++++ Listed records

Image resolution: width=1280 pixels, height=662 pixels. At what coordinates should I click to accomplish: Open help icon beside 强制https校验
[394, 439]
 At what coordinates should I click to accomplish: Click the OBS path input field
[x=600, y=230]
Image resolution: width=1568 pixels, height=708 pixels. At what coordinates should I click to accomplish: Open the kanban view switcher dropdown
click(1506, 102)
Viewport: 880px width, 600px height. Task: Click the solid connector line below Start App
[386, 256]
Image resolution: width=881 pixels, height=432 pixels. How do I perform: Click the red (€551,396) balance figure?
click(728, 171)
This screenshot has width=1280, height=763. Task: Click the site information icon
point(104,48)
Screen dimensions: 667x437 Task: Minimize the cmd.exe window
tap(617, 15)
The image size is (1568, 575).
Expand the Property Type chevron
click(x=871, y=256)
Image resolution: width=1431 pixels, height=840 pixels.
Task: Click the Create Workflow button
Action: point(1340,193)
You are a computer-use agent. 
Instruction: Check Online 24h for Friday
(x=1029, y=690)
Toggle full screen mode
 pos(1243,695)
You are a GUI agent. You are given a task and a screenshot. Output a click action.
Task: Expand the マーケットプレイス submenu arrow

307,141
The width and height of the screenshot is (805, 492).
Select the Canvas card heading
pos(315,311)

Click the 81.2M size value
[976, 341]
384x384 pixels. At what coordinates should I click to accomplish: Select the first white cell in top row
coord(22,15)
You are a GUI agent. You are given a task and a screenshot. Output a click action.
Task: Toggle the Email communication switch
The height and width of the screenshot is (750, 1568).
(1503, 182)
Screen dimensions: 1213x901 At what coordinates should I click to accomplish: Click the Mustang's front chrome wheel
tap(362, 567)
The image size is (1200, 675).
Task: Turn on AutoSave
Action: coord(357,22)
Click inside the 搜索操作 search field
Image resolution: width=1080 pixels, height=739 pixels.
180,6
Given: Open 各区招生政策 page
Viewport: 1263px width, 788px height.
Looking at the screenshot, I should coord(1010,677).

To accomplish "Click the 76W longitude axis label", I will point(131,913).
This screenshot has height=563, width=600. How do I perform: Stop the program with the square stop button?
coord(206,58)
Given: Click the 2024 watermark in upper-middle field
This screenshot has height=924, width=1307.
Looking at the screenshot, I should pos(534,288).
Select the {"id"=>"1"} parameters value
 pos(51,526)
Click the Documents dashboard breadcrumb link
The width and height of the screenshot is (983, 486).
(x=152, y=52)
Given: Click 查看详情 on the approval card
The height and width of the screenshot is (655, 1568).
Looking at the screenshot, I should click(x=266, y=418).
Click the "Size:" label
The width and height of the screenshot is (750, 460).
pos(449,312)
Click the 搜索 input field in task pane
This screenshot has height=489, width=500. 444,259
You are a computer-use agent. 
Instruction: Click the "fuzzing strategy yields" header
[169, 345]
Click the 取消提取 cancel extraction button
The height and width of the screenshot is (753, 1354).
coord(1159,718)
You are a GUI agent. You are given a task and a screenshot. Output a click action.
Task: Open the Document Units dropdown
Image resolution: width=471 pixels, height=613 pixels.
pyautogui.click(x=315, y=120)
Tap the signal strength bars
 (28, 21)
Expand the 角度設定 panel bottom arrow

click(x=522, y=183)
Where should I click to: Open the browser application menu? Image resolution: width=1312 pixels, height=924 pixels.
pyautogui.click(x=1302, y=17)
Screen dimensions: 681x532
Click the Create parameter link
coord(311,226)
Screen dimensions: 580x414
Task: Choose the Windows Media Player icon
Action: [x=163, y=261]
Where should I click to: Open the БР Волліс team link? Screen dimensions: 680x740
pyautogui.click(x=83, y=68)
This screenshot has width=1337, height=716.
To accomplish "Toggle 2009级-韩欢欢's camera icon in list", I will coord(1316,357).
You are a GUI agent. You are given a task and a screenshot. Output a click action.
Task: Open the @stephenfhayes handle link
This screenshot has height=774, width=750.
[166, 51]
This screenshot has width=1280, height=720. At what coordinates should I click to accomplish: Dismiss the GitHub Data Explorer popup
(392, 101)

++++++++

### What is being asked:
Show all lines in the entries above where the word "will" appears.

### Response to the exercise:
To accomplish "Click the 76W longitude axis label", I will point(131,913).
To accomplish "Toggle 2009级-韩欢欢's camera icon in list", I will coord(1316,357).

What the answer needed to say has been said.